Apache ShardingSphere 5.1.0 Now Avaliable
Apache ShardingSphere 5.1.0 is officially released and available. The previous 5.0.0 GA version was launched in November last year, and marked ShardingSphere’s evolution from middleware to an ecosystem.
This meant gaining the power to transform any database in a distributed database system, and enhance it with features such as data sharding, distributed transaction, data encryption, SQL audit, database gateway, and more.
For the past three months, the ShardingSphere community received a lot of feedback from developers, partners, and users across different industries. We’d like to extend our gratitude for the feedback they provided, because, without it, this update would not be possible.
Our community author and Apache ShardingSphere PMC, Meng Haoran, shares with you in detail what’s new in Apache ShardingSphere version 5.1.0.
Based on user feedback from the 5.0.0 GA version, we also decided to commit our efforts to improve ShardingSphere’s ecosystem, kernel and feature modules:
Kernel
Building a powerful and stable kernel has always been the purpose of ShardingSphere.
In the new version we fix a large number of issues to better support parsing for PostgreSQL and openGauss SQL, and now support function parsing and binlog
statement parsing.
W also optimized the rewriter engine and improved efficiency for loading massive single tables, to further improve overall kernel performance. Moreover, ShardingSphere now adds the SQL hint
function that enables users to use the forced routing function more conveniently.
Access Terminal
For ShardingSphere-Proxy, we fix the issue of parsing MySQL/PostgreSQL protocol, while we also added SCRAM SHA-256
authentication mode to support openGauss and optimize the openGauss batch inserts protocol to improve the data insert performance.
For ShardingSphere-JDBC, we removed check for NULL
values in rules, so users can still use JDBC even if there is no value in rules. We also optimized the metadata of the logical database only loading the specified schemaName
to accelerate boot-up.
Elastic Scale-Out
We made many adjustments to elastic scale-out in this version.
First, the original scaling module is moved to the data-pipeline module under the kernel. In the future, this module will provide most data processing capabilities except for data migration.
Second, scaling configuration has been moved from server.yaml
to theconfig-sharding.yaml
configuration file. Together with data sharding, elastic scale-out will provide users with better data sharding services.
DistSQL
Many practical languages can now be implemented. More tools are provided for users to manage the ShardingSphere distributed database ecosystem.

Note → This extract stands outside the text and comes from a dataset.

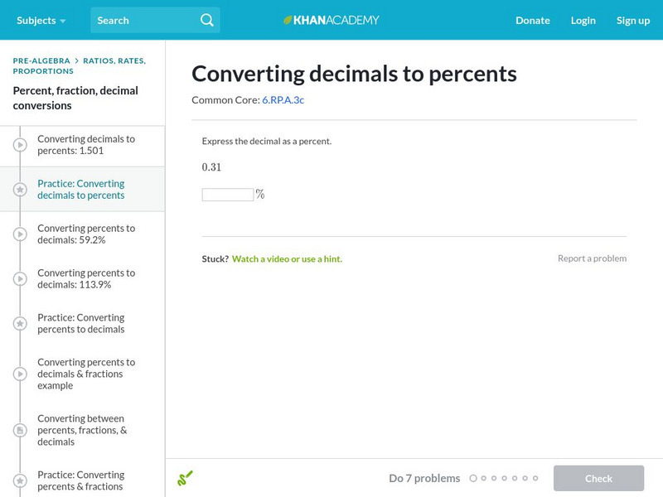The image size is (663, 497).
Task: Click the green energy points sprout icon
Action: pos(186,478)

Some distributed cluster governance capabilities are optimized as well. For example, when users enable/stop instances through instanceId
while there is only one secondary database, the users will be informed that they cannot stop the instances — significantly improving user experience.
Read/Write Splitting and High Availability
The API of read/write splitting and high availability are both optimized. Read/write splitting now supports both static and dynamic configurations, while the static configuration needs to be used with high availability.
The high availability configuration and algorithm are isolated, making its configuration more unified and concise. Additionally, SpringBoot
and Spring Namespace
now support the configuration of high availability as well as the implementation of openGauss’ high availability feature.
Shadow Database
The shadow database feature has been partly optimized. It now supports logic data source transmission, provides checking for data types that are not supported by column matching shadow algorithms, annotates that shadow algorithm is reconstructed as HINT
shadow algorithm, removes enable attribute in configuration, and optimizes the determining logic of shadow algorithm, improving performance.
This post only covers a a part of the updates we made to some functions. While developing version 5.1.0, we merged 1000+ PRs from the community. Based on version 5.0.0 GA, version 5.1.0 has been significantly improved in terms of its kernel capabilities, core functions, and performance to deliver a better user experience.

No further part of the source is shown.